*WHAT TO PRODUCE*: Gather every line from the data records below that contains the word "sidebar".

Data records
..............................

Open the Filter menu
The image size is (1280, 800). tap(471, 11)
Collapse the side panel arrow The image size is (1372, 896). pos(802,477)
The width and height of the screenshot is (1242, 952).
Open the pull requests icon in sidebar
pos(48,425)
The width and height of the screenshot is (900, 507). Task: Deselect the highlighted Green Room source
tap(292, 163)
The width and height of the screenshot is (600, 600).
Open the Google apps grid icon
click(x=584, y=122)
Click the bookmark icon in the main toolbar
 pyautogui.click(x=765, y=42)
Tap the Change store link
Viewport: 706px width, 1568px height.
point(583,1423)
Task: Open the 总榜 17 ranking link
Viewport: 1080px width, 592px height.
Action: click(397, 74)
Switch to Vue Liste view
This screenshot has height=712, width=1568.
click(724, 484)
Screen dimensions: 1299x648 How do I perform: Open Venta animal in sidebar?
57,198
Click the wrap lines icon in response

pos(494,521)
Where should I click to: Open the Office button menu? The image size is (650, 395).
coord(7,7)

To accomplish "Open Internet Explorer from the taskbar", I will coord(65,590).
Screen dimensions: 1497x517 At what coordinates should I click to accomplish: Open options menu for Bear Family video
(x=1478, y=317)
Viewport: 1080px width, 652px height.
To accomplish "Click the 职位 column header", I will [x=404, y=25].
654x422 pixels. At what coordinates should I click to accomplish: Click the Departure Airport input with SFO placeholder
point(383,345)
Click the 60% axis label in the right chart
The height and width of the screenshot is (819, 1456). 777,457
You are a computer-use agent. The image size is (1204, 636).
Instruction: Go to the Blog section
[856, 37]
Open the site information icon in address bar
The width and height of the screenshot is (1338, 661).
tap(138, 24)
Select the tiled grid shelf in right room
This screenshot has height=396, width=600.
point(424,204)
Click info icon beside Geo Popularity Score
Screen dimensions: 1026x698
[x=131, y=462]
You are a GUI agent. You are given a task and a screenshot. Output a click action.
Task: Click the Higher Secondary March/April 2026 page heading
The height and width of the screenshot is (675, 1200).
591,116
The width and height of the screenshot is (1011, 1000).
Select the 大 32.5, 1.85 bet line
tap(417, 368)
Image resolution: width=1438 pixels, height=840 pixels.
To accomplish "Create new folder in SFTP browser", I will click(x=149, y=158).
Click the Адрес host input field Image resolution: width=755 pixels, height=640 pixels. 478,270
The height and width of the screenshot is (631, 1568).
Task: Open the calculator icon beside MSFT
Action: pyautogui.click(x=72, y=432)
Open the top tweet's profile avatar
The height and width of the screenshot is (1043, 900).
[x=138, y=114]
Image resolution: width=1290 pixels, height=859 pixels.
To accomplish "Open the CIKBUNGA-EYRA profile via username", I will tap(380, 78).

..............................

*CORRECT RESPONSE*:
Open the pull requests icon in sidebar
Screen dimensions: 1299x648 How do I perform: Open Venta animal in sidebar?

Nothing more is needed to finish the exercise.